Does typing even work in cpp
Why is 1.0 + 2.01 = 3, it doesn't work this way on my calculator. Why does the function allow me to add an argument of type "float" when the parameter says "int" The function is expected to return a float, why does it let me returned the result to an integer variable in the main function. All these errors are made deliberately, expecting the code to log an error in the console but then it works https://code.sololearn.com/cDUEL49fjFBf/?ref=app
8/7/2020 4:52:01 PMMirielle[ InAcTiVe ]
14 AnswersNew Answer
float is convertible to int and if the compiler is properly set up it should show warning like "loss of precision or similar" The function is returning float but the decimal point is not shown in the default format if it can be shown without using the precision of 6 digits(total digits counting digits before and after decimal point) to show you can use cout << showpoint << floating point no. it will show something like 3.00000 note - this will work if the number is indeed floating point number cout << showpoint << 54/7; output = 7 since 54/7 is integer division
If you want to prevent C++ from choosing the next best thing (float(int, int) for a (double, double) call), you can explicitly disallow it by adding this line: float add(double a, double b) = delete;
Q: Why is 1.0 + 2.01 = 3, it doesn't work this way on my calculator. A: Because you set type for parameter <a> and <b> to be int. 1.0 and 2.01 are implicitly converted to int 1 and 2 respectively because of this. Q: Why does the function allow me to add an argument of type "float" when the parameter says "int" A: It is int + int done here, not float + float, it is only after the integers are summed (with result being an int - 3), the result is then be converted to float before it is returned. This is partly because + operator has higher precedence over = operator. Q: The function is expected to return a float, why does it let me returned the result to an integer variable in the main function. A: I see <num> as a float in main, where is integer variable storing the returned value in main?
Mirielle I have mention in the comment that if the value can be shown without using 6 digit precision then it will not be shown. And to see it you need to tell cout to show the point. And in return type float is not really getting converted to int. The decimal point is not shown.
You set your parameters to integers and even to the function return type is float the arithmetic performed is int + int so its basically 2 + 1
Bartas Dausynas There is no float assigned to int. 1.0 and 2.01 are double by default which are narrowed to int. The integer addition is promoted to float when returned from function. Just take it as a mistake of using the term float instead of double.
~ swim ~ to be precise, float isn't converted to int in this program anywhere... i pretty sure, if you search for function, (i don't rrmember now the real definition) like typeid(2.0).name() it will show type double, cause it's not 2.0f. But yeah, what is happening in this program, function is taking integers, right? So it silently casting doubles to an integer, adding them, and returning them to a caller. The caller is function so, that function now is assigned to a float variable, and now number 3 is upcasting to float. But since int 3 in float is still 3.0f it is outputed as 3...

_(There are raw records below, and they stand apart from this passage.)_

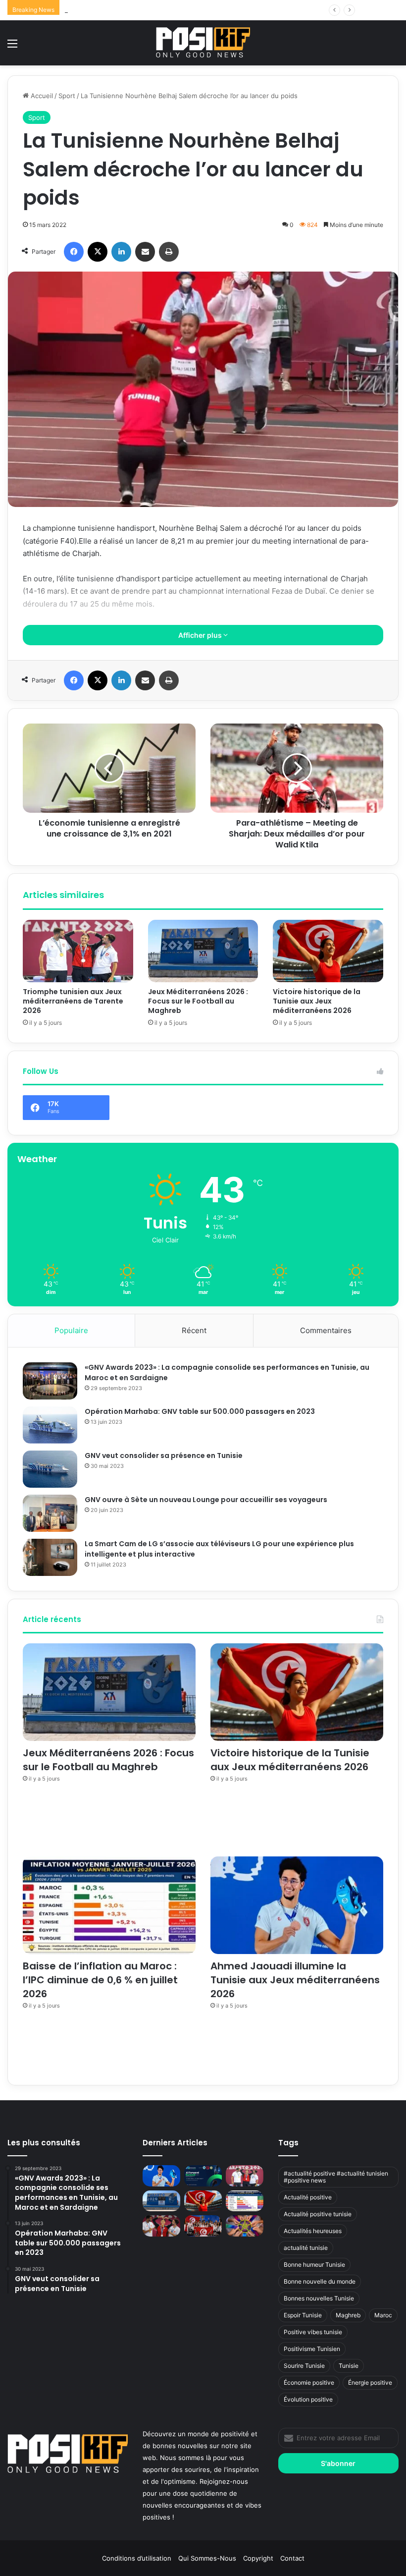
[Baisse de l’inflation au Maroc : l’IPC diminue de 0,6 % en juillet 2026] (109, 1905)
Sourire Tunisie (304, 2365)
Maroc (383, 2315)
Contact (292, 2558)
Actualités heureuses (313, 2231)
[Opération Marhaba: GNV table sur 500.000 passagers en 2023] (50, 1425)
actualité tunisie (306, 2247)
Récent (194, 1330)
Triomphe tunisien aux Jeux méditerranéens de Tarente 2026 (73, 1001)
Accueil (41, 96)
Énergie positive (370, 2382)
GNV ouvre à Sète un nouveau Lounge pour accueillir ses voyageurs (206, 1500)
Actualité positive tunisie (318, 2214)
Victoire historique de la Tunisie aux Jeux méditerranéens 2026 (162, 10)
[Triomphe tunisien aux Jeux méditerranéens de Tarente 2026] (78, 951)
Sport (66, 96)
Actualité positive (308, 2197)
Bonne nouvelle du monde (319, 2281)
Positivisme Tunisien (312, 2348)
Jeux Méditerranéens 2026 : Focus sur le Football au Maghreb (198, 1001)
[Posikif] (203, 42)
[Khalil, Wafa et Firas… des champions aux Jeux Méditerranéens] (161, 2226)
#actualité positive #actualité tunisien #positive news (336, 2177)
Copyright (258, 2558)
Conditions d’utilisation (136, 2558)
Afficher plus (200, 635)
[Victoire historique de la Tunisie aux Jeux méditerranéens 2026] (328, 951)
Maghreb (348, 2315)
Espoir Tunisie (303, 2315)
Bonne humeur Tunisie (314, 2264)
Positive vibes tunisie (313, 2332)
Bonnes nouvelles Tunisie (319, 2298)
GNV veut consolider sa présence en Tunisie (164, 1455)
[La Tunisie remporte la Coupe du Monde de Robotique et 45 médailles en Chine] (203, 2226)
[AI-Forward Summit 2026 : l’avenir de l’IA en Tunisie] (203, 2175)
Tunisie (348, 2365)
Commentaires (326, 1330)
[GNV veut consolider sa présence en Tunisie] (50, 1469)
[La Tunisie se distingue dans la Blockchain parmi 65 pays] (244, 2226)
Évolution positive (308, 2399)
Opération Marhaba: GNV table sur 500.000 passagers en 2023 (200, 1411)
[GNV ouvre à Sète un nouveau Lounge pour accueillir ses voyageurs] (50, 1513)
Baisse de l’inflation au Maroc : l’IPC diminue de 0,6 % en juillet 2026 (100, 1980)
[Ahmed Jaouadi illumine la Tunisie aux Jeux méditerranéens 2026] (296, 1905)
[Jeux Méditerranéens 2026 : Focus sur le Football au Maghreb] (203, 951)
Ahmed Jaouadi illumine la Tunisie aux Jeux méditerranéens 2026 (295, 1980)
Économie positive (309, 2382)
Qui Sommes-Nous (207, 2558)
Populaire (71, 1330)
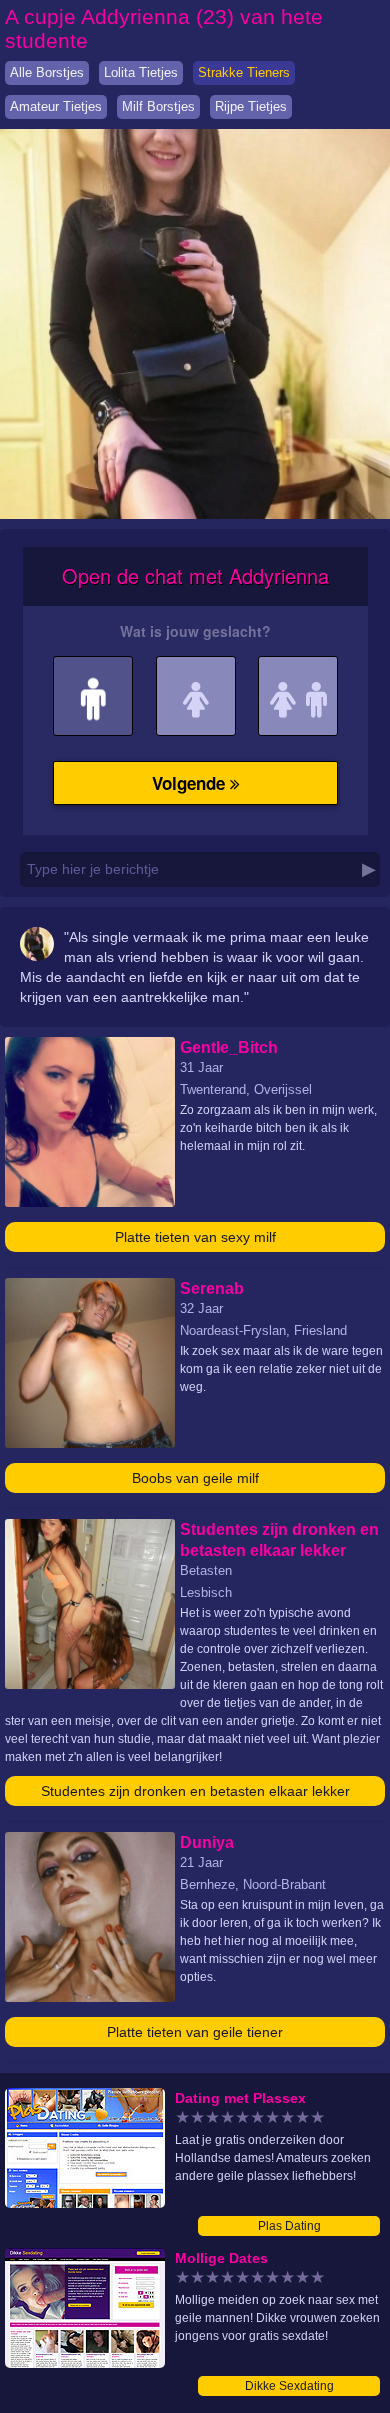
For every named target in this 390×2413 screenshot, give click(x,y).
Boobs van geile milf (195, 1478)
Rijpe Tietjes (251, 106)
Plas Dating (289, 2226)
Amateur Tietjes (56, 106)
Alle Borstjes (47, 72)
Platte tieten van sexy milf (195, 1237)
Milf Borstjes (158, 106)
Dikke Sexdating (289, 2386)
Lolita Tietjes (141, 72)
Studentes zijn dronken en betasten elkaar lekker (195, 1791)
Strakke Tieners (244, 72)
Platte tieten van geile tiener (195, 2032)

~ swim ~ with that return type, I was expecting something like "3.0" if at all float get converted to int. Idk how this works in cpp
Any float value assigned to an int will result in lack of precision. You should use a float to store values. But your editor should complain about possible loss of data
Guys, really, where you see float assigned to int there?
~ swim ~ hell yeah! That's what I'm talking about! High five! 😁👍
Because the inputs are type cast to int.....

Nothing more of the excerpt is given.